▶ [Records supplied]
++++
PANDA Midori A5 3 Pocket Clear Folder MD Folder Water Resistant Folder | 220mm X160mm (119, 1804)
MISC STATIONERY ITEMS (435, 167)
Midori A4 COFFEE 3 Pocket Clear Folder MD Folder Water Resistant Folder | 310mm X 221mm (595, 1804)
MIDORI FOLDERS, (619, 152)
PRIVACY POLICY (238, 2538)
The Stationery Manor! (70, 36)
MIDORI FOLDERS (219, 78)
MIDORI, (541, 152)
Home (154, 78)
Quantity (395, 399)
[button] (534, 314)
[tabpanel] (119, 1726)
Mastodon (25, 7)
++++
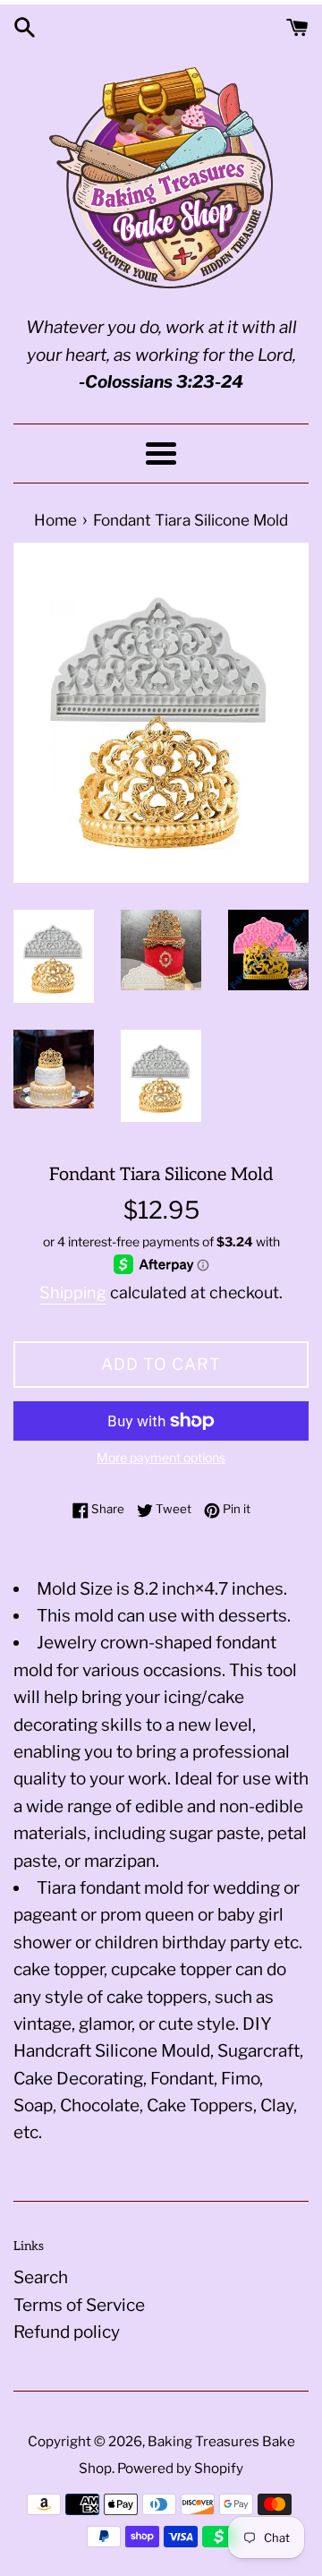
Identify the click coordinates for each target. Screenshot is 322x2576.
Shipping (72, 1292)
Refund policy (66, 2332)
++++
▶ [Requirement]
Would you copy, unchanged, the stretch of the records above that begins at the line containing "PANDA Midori A5" and ends at the line containing "Mastodon (25, 7)", and only that?

▶ [Answer]
PANDA Midori A5 3 Pocket Clear Folder MD Folder Water Resistant Folder | 220mm X160mm (119, 1804)
MISC STATIONERY ITEMS (435, 167)
Midori A4 COFFEE 3 Pocket Clear Folder MD Folder Water Resistant Folder | 310mm X 221mm (595, 1804)
MIDORI FOLDERS, (619, 152)
PRIVACY POLICY (238, 2538)
The Stationery Manor! (70, 36)
MIDORI FOLDERS (219, 78)
MIDORI, (541, 152)
Home (154, 78)
Quantity (395, 399)
[button] (534, 314)
[tabpanel] (119, 1726)
Mastodon (25, 7)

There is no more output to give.